Kundenschwund befürchtet
Mit breitbandigen Angeboten für
Mobilfunk und Festnetz will die Telekom den Massenmarkt strategisch aufmischen. Das Ziel: Das Unternehmen soll durch Kombination verschiedener Techniken zum führenden Breitbandanbieter werden. "Wir wollen unseren Kunden schnellen und einfachen Zugang zu Kommunikation, Information und Unterhaltung bieten, zu Hause, unterwegs und bei der Arbeit", sagte Obermann bei der Vorstellung der neuen Strategie.

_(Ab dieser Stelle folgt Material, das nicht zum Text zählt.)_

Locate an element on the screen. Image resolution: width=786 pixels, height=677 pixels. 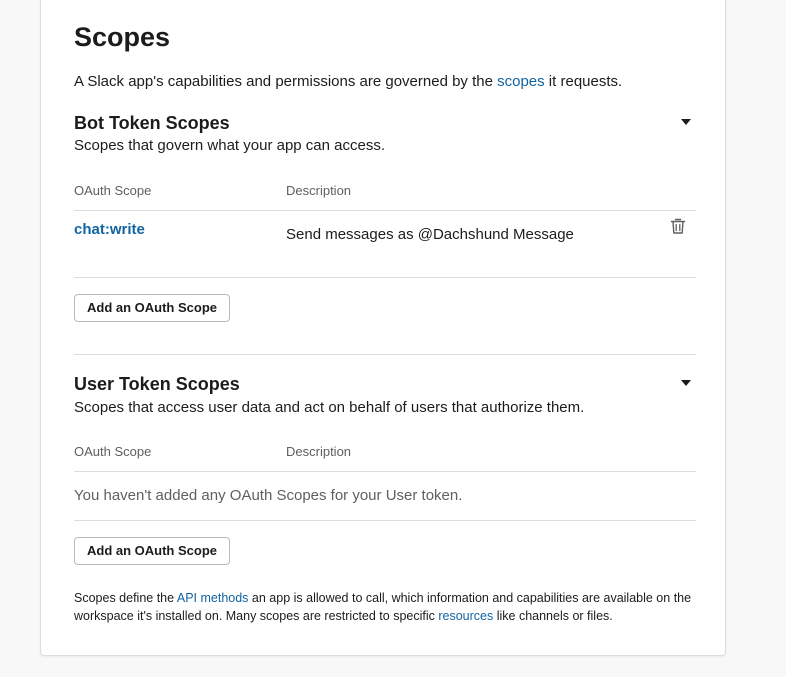
user-col-description: Description is located at coordinates (319, 452).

Gleichzeitig schränkte der Telekom-Chef aber ein: "Auch künftig werden wir Anschlüsse an Wettbewerber verlieren. Aber wir werden um jede Kundin und jeden Kunden mit besserem Service kämpfen." Laut Obermann wäre die Telekom "gut bedient", wenn die Kundenabwanderung auf dem Niveau vom vergangenen Jahr bleibe. Das würde bedeuten, dass der ehemalige Monopolist auch dieses Jahr etwa
zwei Millionen Festnetzanschlüsse an konkurrierende Festnetz-, Mobilfunk- oder
VoIP-Anbieter verlieren würde. Die Angebote der Konkurrenz will die Telekom natürlich weiter im Auge behalten. "Wir werden nur soviel Preisabstand zum Wettbewerber zulassen, wie es die Kunden akzeptieren. Wir werden aber nicht Preisführer am Markt sein."
50 VDSL-Städte bis 2008
Konzentrieren und gezielt wachsen sei der geplante Weg für die kommenden Jahre. 1,5 Millionen IPTV-Kunden will die Telekom bis zum Jahr 2010 unter Vertrag nehmen. Noch in diesem Jahr will der Bonner Konzern mehr als 40 Prozent aller Neukunden für sich gewinnen. Eine neue Medienplattform soll künftig dazu beitragen. Das
VDSL-Netz soll dazu bis zum kommenden Jahr in 50 Städten ausgebaut werden. Bislang sind zehn Großstädte wie Frankfurt/Main, Köln, Hamburg oder Berlin an das Glasfaser-Netz angeschlossen.